Knowing Roethke's connection with American Romantics of the West Coast... especially the Northwest... and their connection with Asian poetry... I wonder if Roethke's musical structure of internal rhyme and repetition might not echo such poetic uses as found in Asian... and especially Chinese poetry... as well as the Anglo-Saxon poetic forms filtered through Pound and Hopkins as I mentioned earlier.
Roethke was deeply passionate about the great Romantic and mystical poets such as Whitman, Emerson, Blake, Wordsworth, and Yeats. I definitely sense an imagery drawn from... or at least suggestive of many of the Romantic poems of the poet's personal travel through a dark place...
In a dark time, the eye begins to see,
I meet my shadow in the deepening shade;
I hear my echo in the echoing wood--
These lines immediately suggest an affinity with nothing less than Dante's
Inferno:
Nel mezzo del cammin di nostra vita
mi ritrovai per una selva oscura,
ché la diritta via era smarrita.
(Midway on our life's journey, I found myself
In dark woods, the right road lost. To tell
About those woods is hard -- so tangled and
rough- Pinsky tr.)
But there are also echoes of Eliot- "Footfalls echo in the memory/Down the passage which we did not take/Towards the door we never opened" (which may not be surprising considering Eliot's profound admiration of Dante).
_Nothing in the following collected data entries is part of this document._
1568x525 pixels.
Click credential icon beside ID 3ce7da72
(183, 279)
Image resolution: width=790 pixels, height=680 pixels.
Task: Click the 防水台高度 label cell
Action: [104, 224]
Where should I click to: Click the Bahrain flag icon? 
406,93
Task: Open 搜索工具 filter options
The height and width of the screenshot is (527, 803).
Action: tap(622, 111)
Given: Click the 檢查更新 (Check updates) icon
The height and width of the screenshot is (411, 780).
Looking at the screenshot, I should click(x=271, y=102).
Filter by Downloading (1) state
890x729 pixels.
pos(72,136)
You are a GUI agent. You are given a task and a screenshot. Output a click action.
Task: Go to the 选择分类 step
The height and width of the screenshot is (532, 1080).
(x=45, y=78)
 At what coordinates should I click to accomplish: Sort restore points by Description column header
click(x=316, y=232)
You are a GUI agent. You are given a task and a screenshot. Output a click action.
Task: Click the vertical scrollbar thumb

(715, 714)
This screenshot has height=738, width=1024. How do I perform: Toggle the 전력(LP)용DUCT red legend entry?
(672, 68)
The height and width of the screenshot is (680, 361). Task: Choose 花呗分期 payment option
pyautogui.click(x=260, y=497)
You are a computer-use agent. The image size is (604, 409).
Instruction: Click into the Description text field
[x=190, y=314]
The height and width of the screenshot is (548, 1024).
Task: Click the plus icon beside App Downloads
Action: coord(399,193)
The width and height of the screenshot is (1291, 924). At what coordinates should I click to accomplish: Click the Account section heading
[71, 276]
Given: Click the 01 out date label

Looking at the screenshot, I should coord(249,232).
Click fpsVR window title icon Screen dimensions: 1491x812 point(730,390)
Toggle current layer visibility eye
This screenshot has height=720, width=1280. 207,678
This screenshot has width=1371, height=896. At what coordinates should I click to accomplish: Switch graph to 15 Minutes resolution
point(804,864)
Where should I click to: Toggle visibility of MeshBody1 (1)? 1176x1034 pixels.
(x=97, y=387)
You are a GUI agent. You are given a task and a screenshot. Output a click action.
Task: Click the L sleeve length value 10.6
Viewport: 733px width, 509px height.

What's madness but nobility of soul
At odds with circumstance? The day's on fire!
The suggestion of a link between madness and the poet's personal struggles might be a tired cliché in the work of many writers... but not so much with Roethke... especially when one considers his own personal experience with exorcising such demons... and the fact that he never wallows in a "woe is me" attitude, but rather suggests something of a visionary deeper understanding of or transformation of the self growing out of his experiences.
Dark,dark my light, and darker my desire.
My soul, like some heat-maddened summer fly,
Keeps buzzing at the sill. Which I is I?
A fallen man, I climb out of my fear.
The mind enters itself, and God the mind,
And one is One, free in the tearing wind.
Again I think of Dante's Comedia... which is essentially the journey of the soul... in which the poet awakens... in spite of the great length of the poem and the time that seemingly has passed... but a short time later... yet profoundly transformed. Also... to my mind... there are reverberations of San Juan de la Cruz' (St. John of the Cross') equally visionary
Dark Night of the Soul.
...There is the lucky dark...
no sign for me to mark,
no other mark, no guide
except for my heart- the fire- the fire inside!
That led me on
keener than sunlight in the highest blue...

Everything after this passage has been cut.